Don’t get me wrong – I’m no expert in divination and I probably never will be. But when I got started in working with tarot cards I would have loved to read about other people’s experiences without them going on rambling about complicated patterns and the moon phases they required to perform their readings. Because that’s not how tarot works for me, although I’m fully aware that it works like that for them 😉
My approach at divination is what others would describe as down to earth. I don’t do readings for other people except for really really² close friends and I don’t do it for money because I need a certain connection to the cards, the topic and the person and it’s very problem solving oriented. And with money on my mind beforehand I just can’t concentrate that well.

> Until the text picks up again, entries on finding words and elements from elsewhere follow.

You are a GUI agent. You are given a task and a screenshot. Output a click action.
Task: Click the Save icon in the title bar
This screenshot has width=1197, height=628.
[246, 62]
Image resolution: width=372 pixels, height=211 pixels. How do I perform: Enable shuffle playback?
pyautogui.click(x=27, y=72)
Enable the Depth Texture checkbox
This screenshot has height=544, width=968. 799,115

Finally we got this disclaimer out of the way 😀
I bought my first tarot set at the age of probably 16-17 which was a Rider Waite Tarot and it didn’t talk to me at all, it still doesn’t. Maybe the art style doesn’t fit me, maybe it’s something else but when I first got my hands on this set I just expected something to click which didn’t happen. And that was a tad bit disappointing. At that time I didn’t realize why and I thought that maybe it’s all humbug and people are just crazy.
Some years went by and it was at the dawn of Amazon when I stumbled across another tarot set, which somehow caught my attention. It was celtic themed and the pictures looked interesting, so I gave it another go, thinking if it didn’t work again I could just use the cards for some art. When my package arrived I first read the instructional book which was quite thick, and again I stumbled across these patterns you should structure your cards in on the table. Everything more complicated than past – present – future was not my cup of tea at that time and I thought maybe the patterns don’t matter that much when I approached every card I drew with a certain question in the first place. So I threw the convoluted rules I had read about online and in books overboard and started to concentrate on the cards themselves.
And that was when I learned why the Rider Waite deck didn’t work for me. The cards were just too plain. Lo and behold my eyes need a lot of stuff to view and to get lost in. They need leafy or cloudy patterns, twigs, little mushrooms, squirrels, reflections, tiny details to discover. Then and only then I could focus on working with the cards, let all the symbols flow into my mind.
The first moral of this story is that the wide range of divination techniques is just a catalogue of proposals, and so are all the tools. And the second one is that it is completely fine to go astray from a well established path if it works better for you.